This was a very sobering experience and came as quite the surprise. My last post asked my “friends” to help me with the most important decision in my life. I am alone here in London with no friends to talk to and I hoped that people who I felt had been close friends in the past would give me their advice. With the exception of a handful of people, frankly people who were not what I would call “close” friends, not one of the people I asked for help from responded, even those who knew me very well for years.

Yes, I left the Okanagan in 2007 to go to Panama, so it’s been seven years and I guess even your friends forget you after all those years, but I have kept in touch through Facebook and emails. The ironic part is that many of those same people have connected with me asking my advice. I chatted with them on Facebook or by phone and gave them all the time they needed, often several hours, but when the tables are turned and I ask for help, they’re nowhere to be found. Sad.

One of the factors in thinking about moving back to the Okanagan was to reconnect with what I thought were my many friends. I had such great memories of all the great times we had over the years and thought it would be great to share some new times together. Apparently I am incredibly naive and stupid.

Without hopefully being too dramatic there has been a fourth option that I didn’t mention in my original post. There have been times over the last few years, starting with being ripped off for everything I owned in Panama, really dark times when it all seemed to be too much to handle. Discovering that the girl I loved, the one I moved to London for, cheated on me with someone else she met on the internet, which broke my heart. Being forced to go to a shelter and lying in filth sweating in hundred degree heat trying to sleep. Getting kicked out of the shelters when the government screwed up. Sleeping on the floor of a colleague’s office. Finally getting a job at Home Depot and my own apartment, then having my hours cut back to a minimum and I couldn’t pay my rent. Going without my vital medications for six weeks and ending up in hospital, resulting in painful peripheral neuropathy that has ended any physical activity. Researching and applying to over a thousand companies for a job, with no response. The government denying my application for a disability pension because I missed the deadline for a Medical Report because I could not find a family doctor in London. Getting wrongfully dismissed from the worst job in my life at Stream and taking a year to get paid. Being turned down by three different Meet-Up groups with no explanation.

The worst time in all of this was when my diabetic specialist put me on Oxycontin, a narcotic, with no warning about the side effects. My life went from working long hours on the computer every day trying to get anything going, to lying on the couch all day, crying because I was so depressed. My seventh floor balcony looked awfully inviting many times. The struggles I had fought so valiantly, like the heartbreak of missing my kids, suddenly became overwhelming and I didn’t see the point in continuing to fight. I had lost my will to survive.

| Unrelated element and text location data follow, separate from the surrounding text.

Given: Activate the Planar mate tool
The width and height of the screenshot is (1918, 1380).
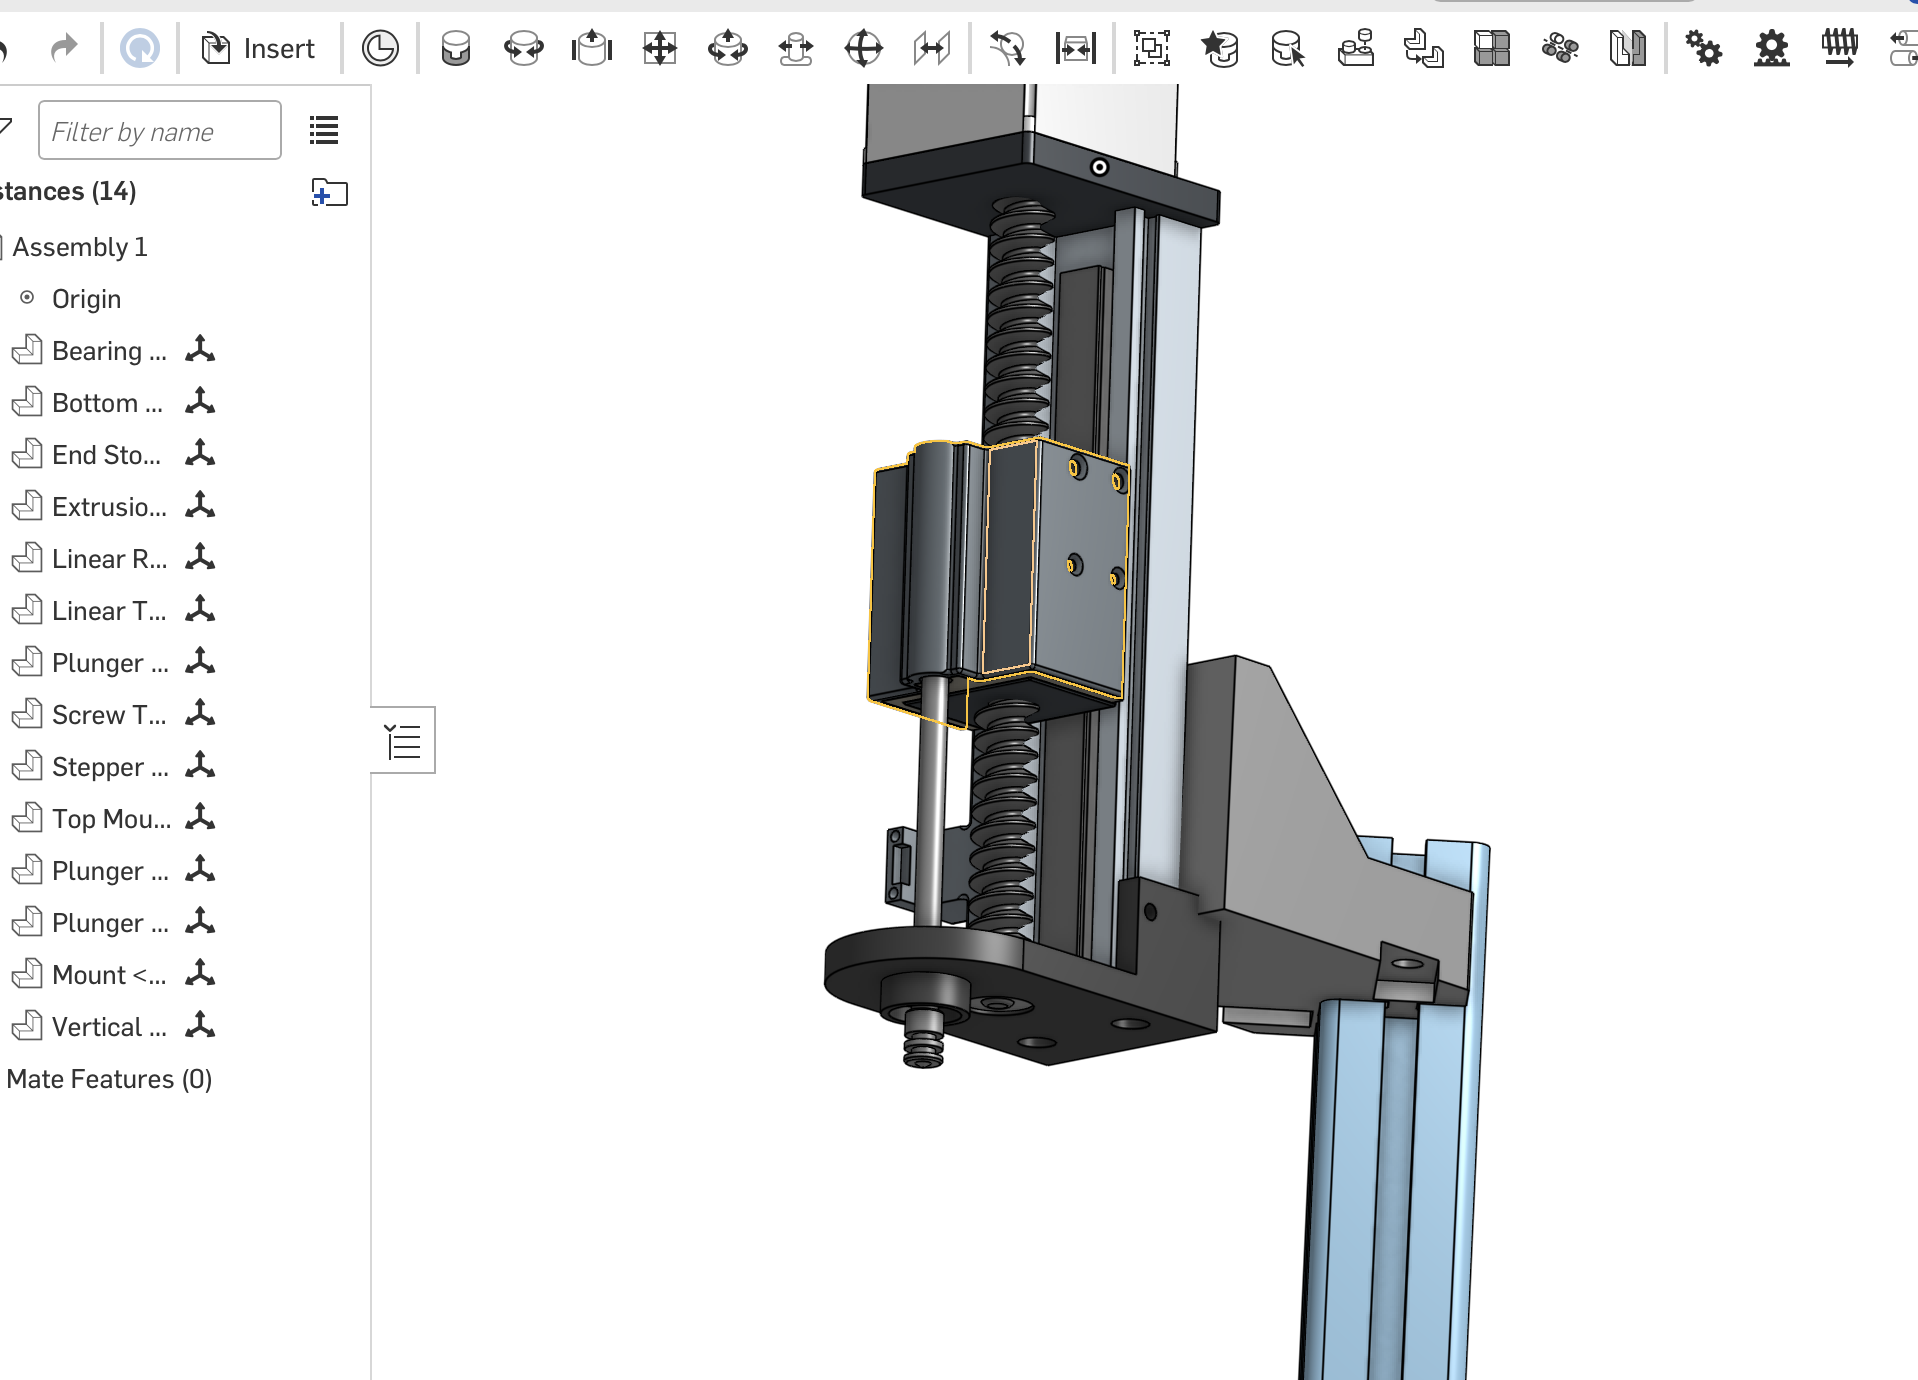Looking at the screenshot, I should 660,48.
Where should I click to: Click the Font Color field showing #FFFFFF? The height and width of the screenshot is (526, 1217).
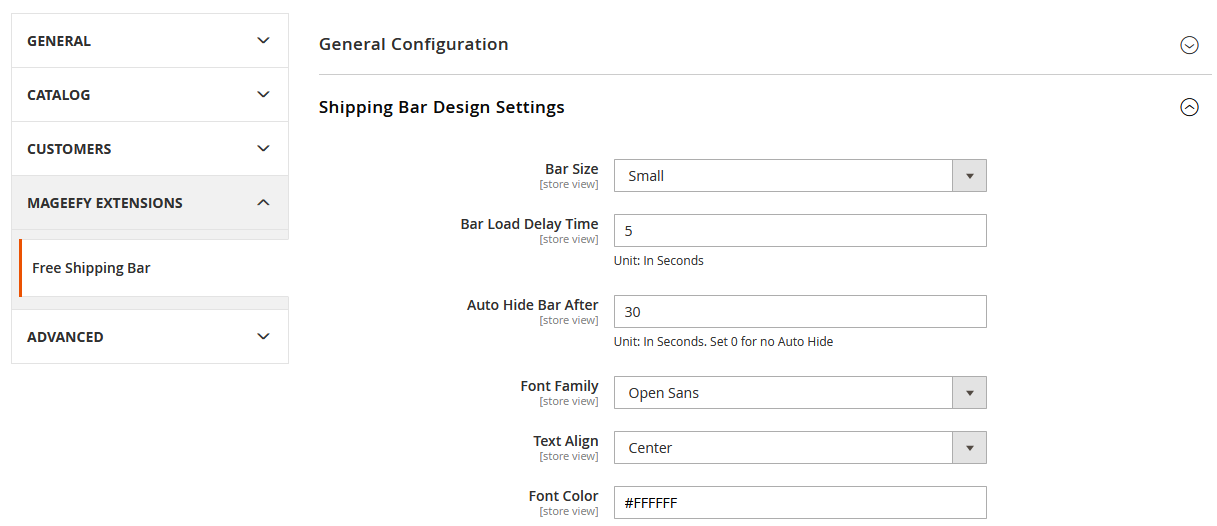tap(799, 503)
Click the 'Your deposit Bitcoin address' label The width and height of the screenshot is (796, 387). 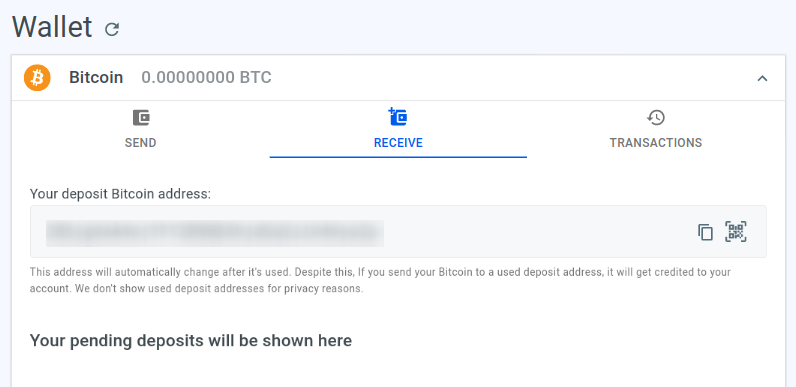pyautogui.click(x=120, y=194)
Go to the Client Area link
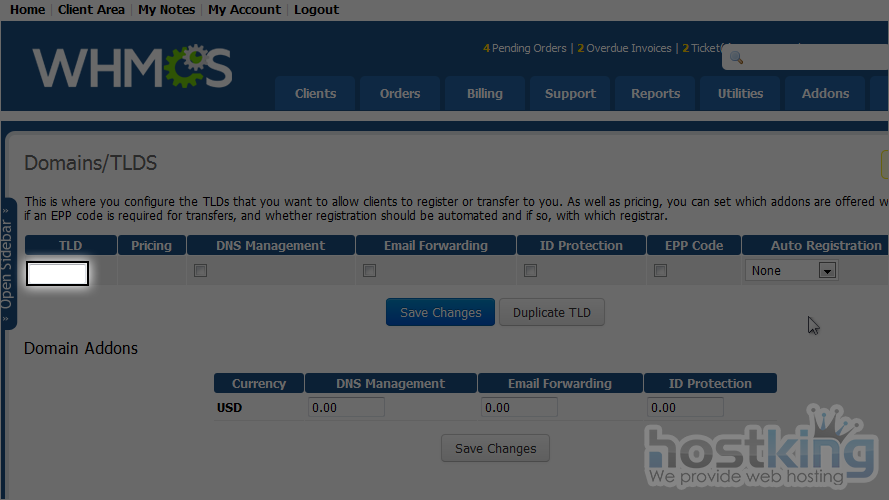Image resolution: width=889 pixels, height=500 pixels. pyautogui.click(x=91, y=9)
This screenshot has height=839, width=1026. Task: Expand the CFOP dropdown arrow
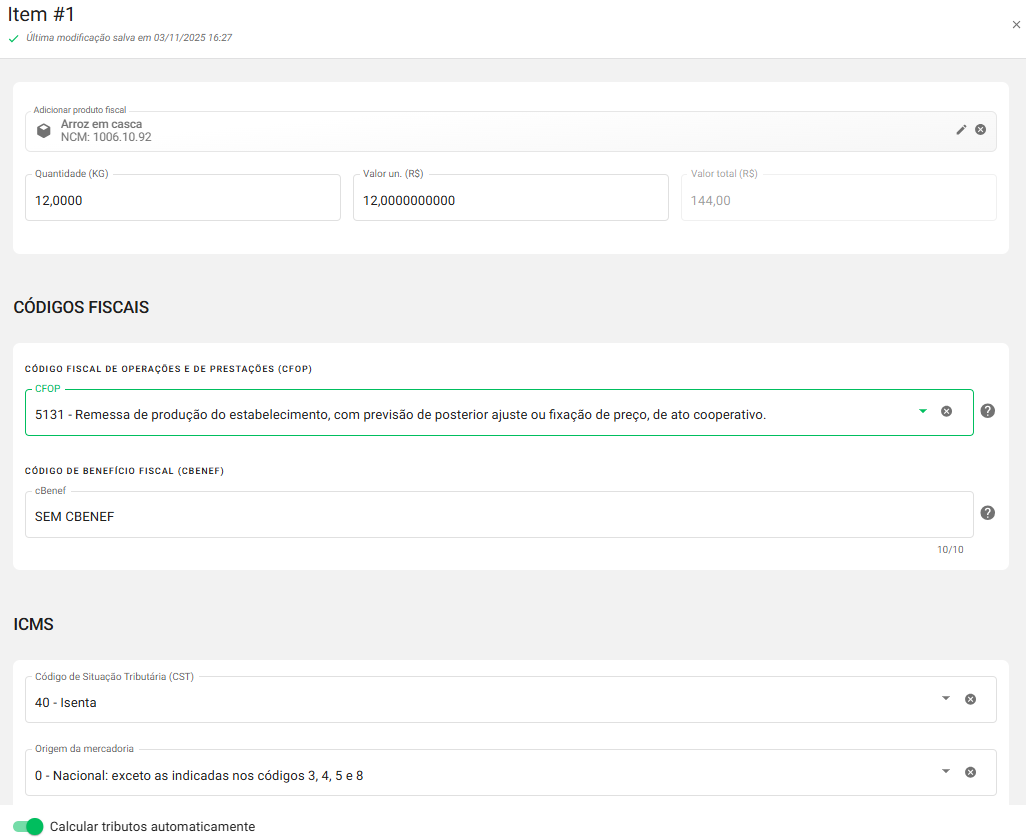pyautogui.click(x=923, y=411)
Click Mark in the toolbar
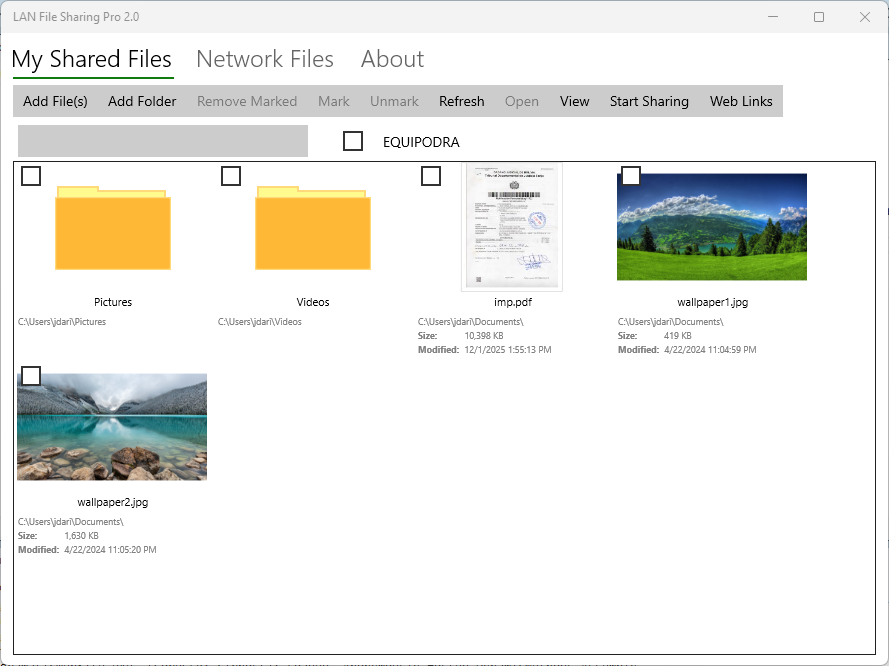This screenshot has width=889, height=666. pyautogui.click(x=333, y=101)
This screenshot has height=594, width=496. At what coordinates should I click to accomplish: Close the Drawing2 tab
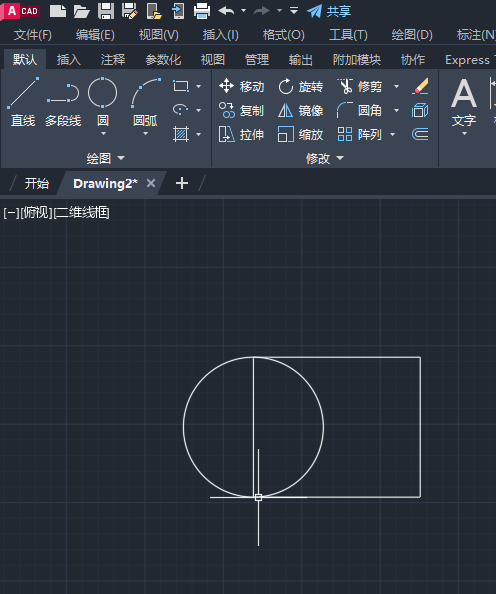tap(151, 183)
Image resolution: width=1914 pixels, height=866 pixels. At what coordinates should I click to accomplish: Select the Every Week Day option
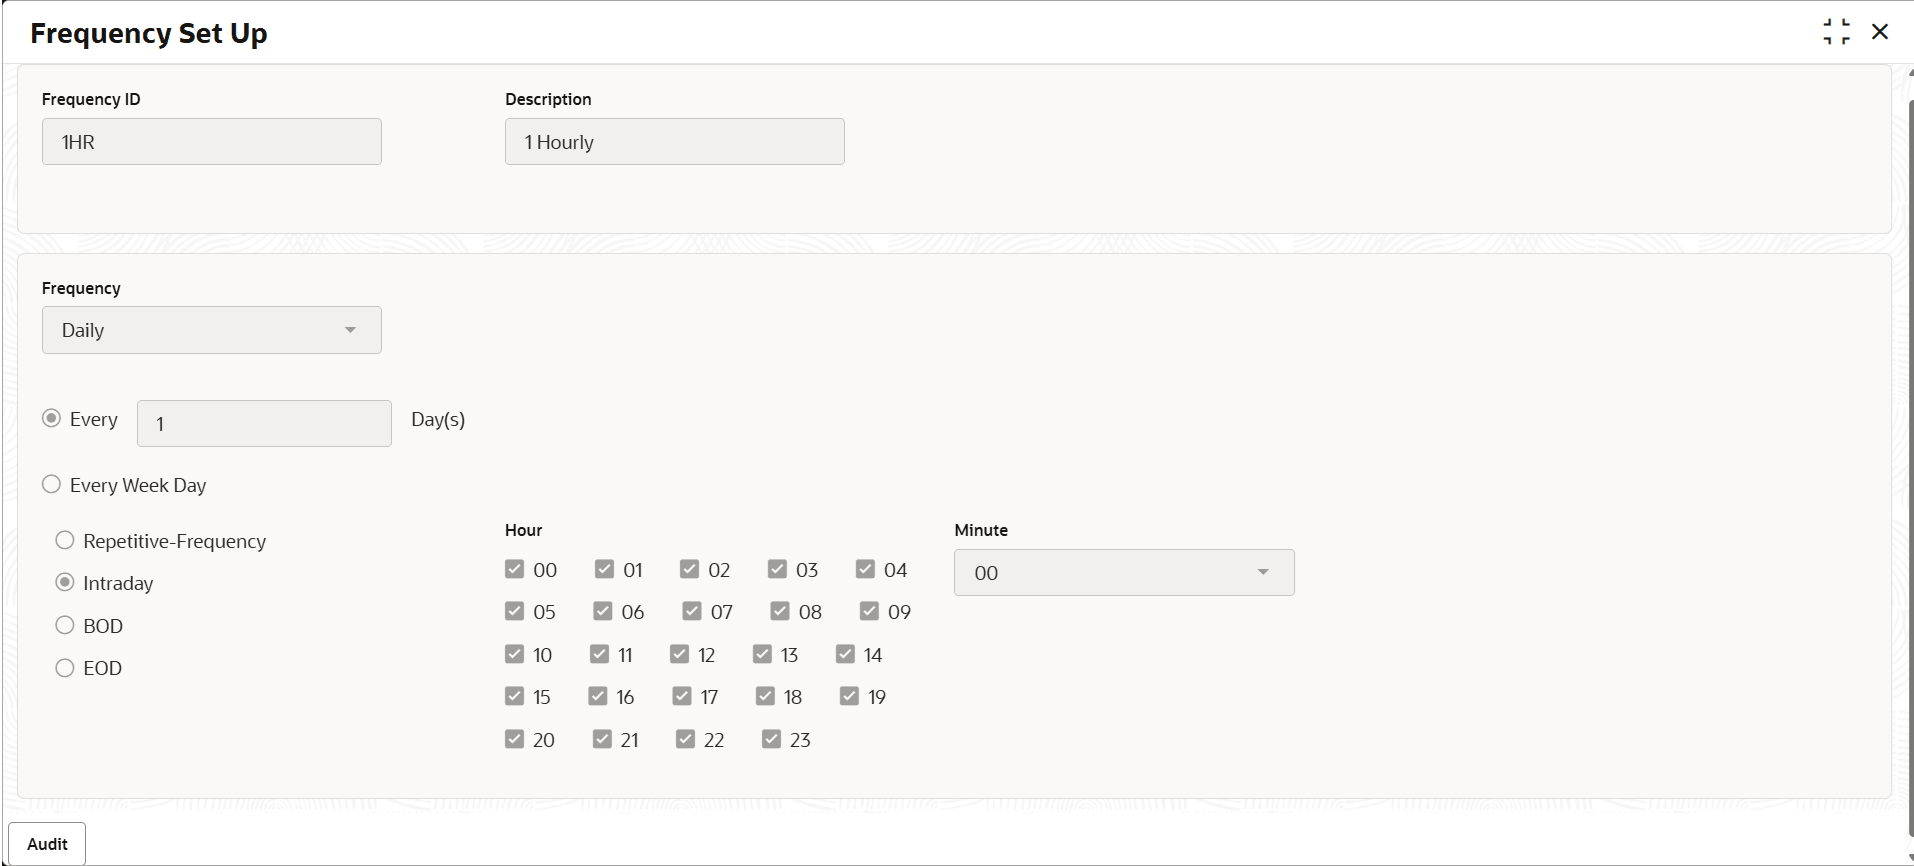pyautogui.click(x=52, y=485)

I was very fortunate that I did fight back a little and researched the Oxycontin, only to learn that one of the major side effects was thoughts of suicide. In all there were seven side effects and I had all of them. I called my family doctor for advice on how to wean myself off this dangerous drug and I got back to normal. I had come far too close to ending it all. Part of the reason I asked for advice from my “friends” was to avoid making another mistake.

The fact that so many “friends” didn’t think enough of me to give me just a few minutes out of their busy lives speaks volumes about who I thought I was to them. It has certainly given me a different perspective on my options.

I do again thank those who did take the time to try to help me.